At this point, Graves believed the animal was going to die and there was no way for it to get out. Graves said the moose appeared exhausted and couldn’t fight anymore.

“I’m like, well, not going to do that, so give me a ticket if you want, but I’m at least going to give it a shot to help it out,” Graves said.

He said it would be hard for him to walk away or see it drown. Other people in the area wanted to do something but just didn’t know what to do.

“You can’t just watch something or somebody suffer and just walk by, even though you know I was expected to,” Graves said.

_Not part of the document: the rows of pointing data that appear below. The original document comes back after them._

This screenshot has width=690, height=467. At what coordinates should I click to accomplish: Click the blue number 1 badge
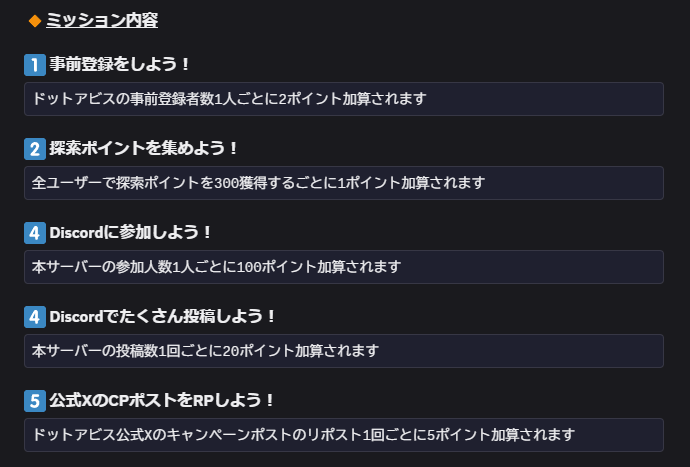(35, 65)
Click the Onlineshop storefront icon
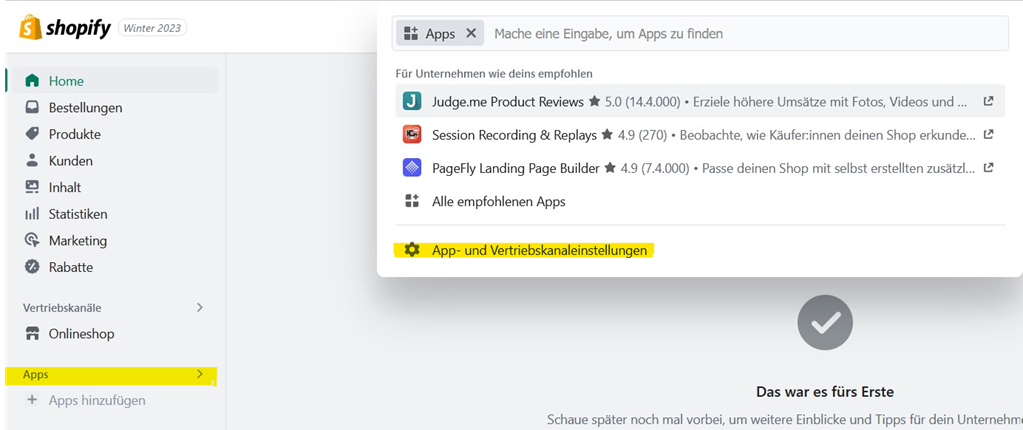This screenshot has height=430, width=1023. (x=32, y=334)
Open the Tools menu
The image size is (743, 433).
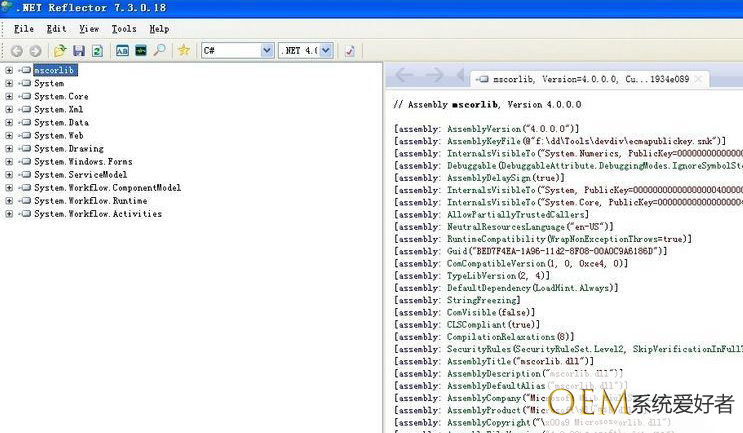point(124,29)
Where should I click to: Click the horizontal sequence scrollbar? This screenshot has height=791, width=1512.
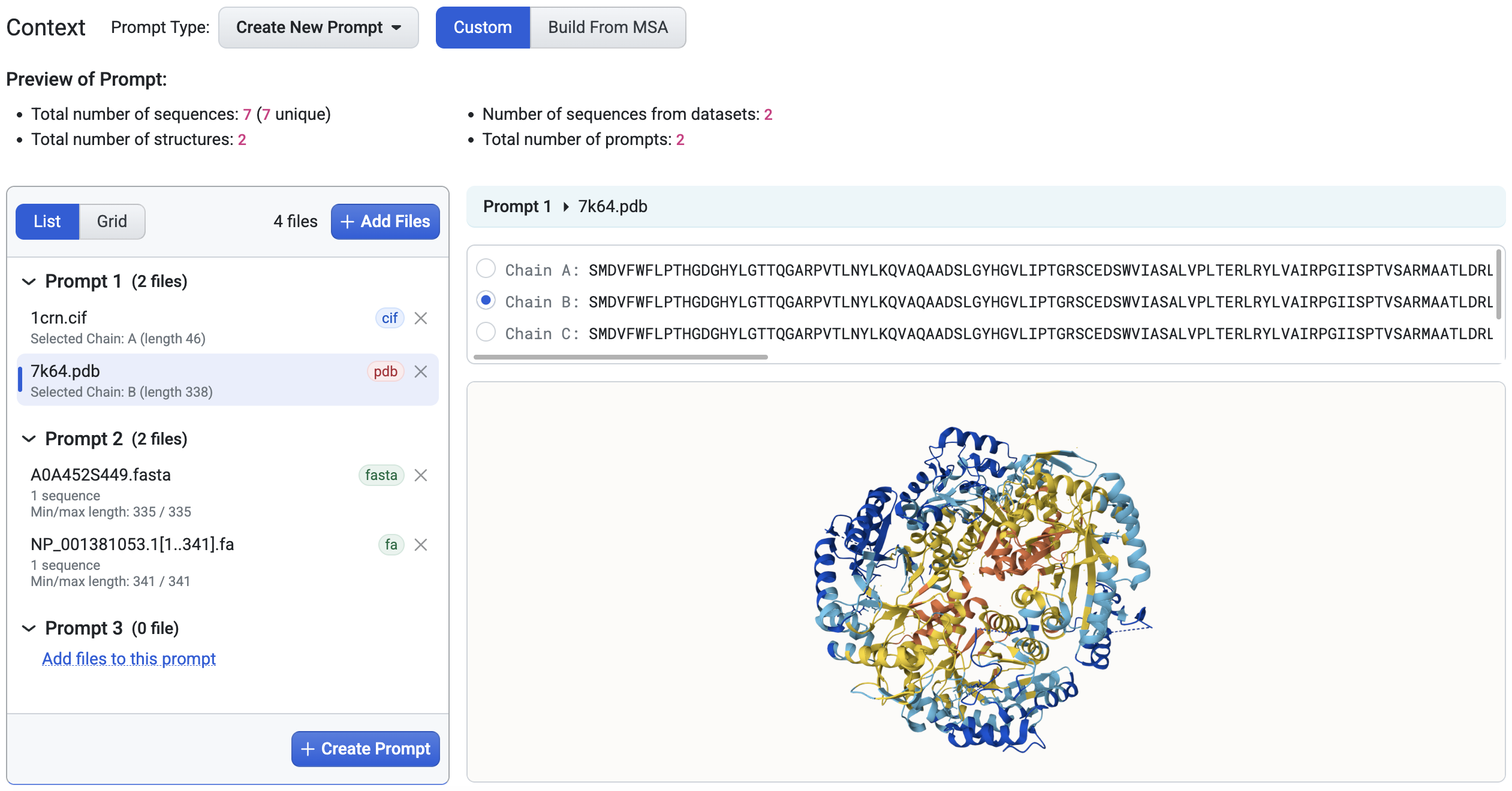(621, 357)
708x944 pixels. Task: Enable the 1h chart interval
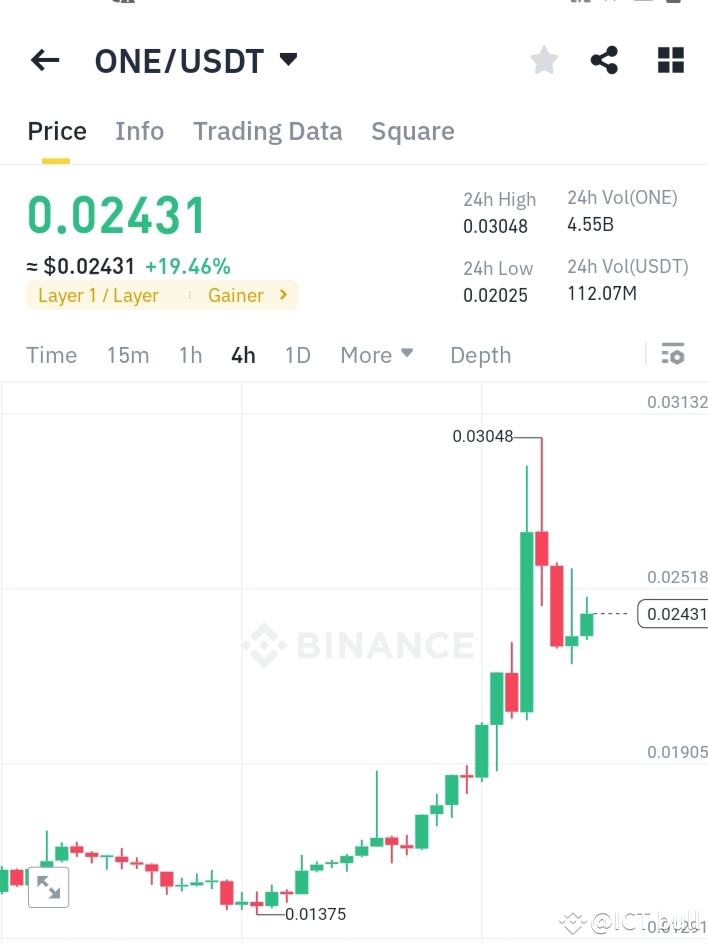click(190, 355)
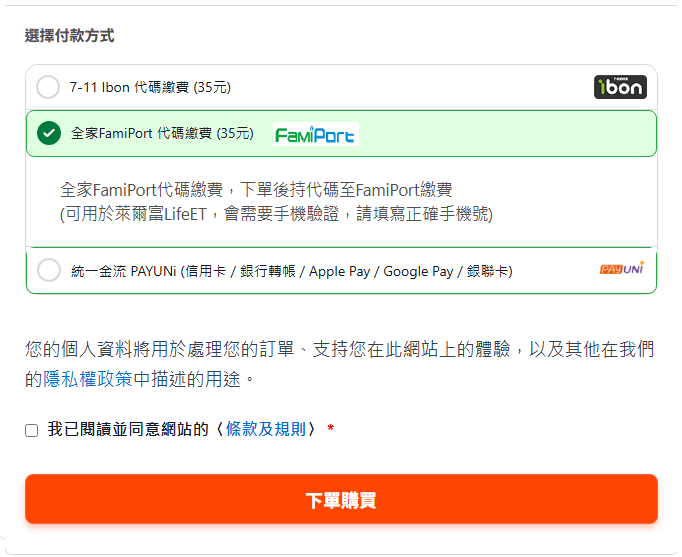Screen dimensions: 682x557
Task: Click the 選擇付款方式 heading
Action: (x=69, y=36)
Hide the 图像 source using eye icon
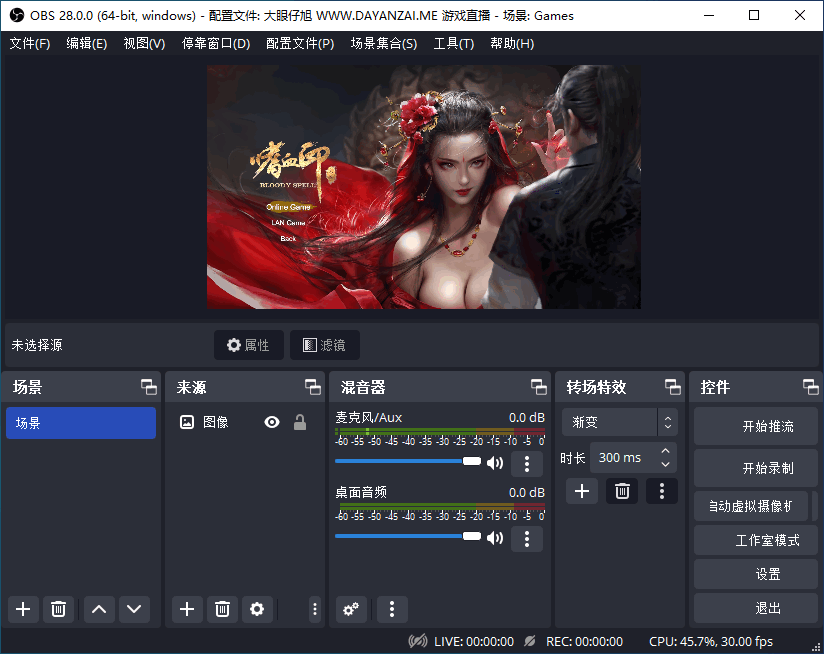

He then gathered a team and a rope.

“We got it around the antlers and started pulling, and then one of the antlers broke off because this time of the year they break off anyway, but we were able to — all of us — start pulling at the same time, and we got a little bit at a time, and during that time, Fish and Game actually called me and I was on the phone and pulling with one hand, and they said don’t touch the moose, and I said, too late,” Graves said.

As soon as the moose was out of the lake, Graves says it was lying on its side on the ice, and seemed to be suffering from hypothermia. Graves said he ran home to get a tarp and blanket, but upon his return, the moose seemed to be doing better.

Fish and Game ended up coming out to check on the moose, but by the time biologists got there, the moose was up and walking.

“We appreciate that people care about our wildlife in our town, we just don’t want them taking unnecessary risks where they might get hurt,” Stantorf said.

Graves said there were multiple good Samaritans that helped with the rescue, including an older woman who left her coat on top of the moose.

“You know, for me to walk away or just watch it drown, I’m not going to do that,” Graves said. “I’m going to do something to help it out. Just give it a chance, I mean, that moose could go off and get eaten by wolves or hit by a car, but at least it’s not going to die that way.”

Graves says whether the moose survives or not, it at least has a better chance now.

Fish and Game recommends the public reach out to Alaska Wildlife Troopers, or contact the closest Fish and Game office, if they come across a situation involving wild animals.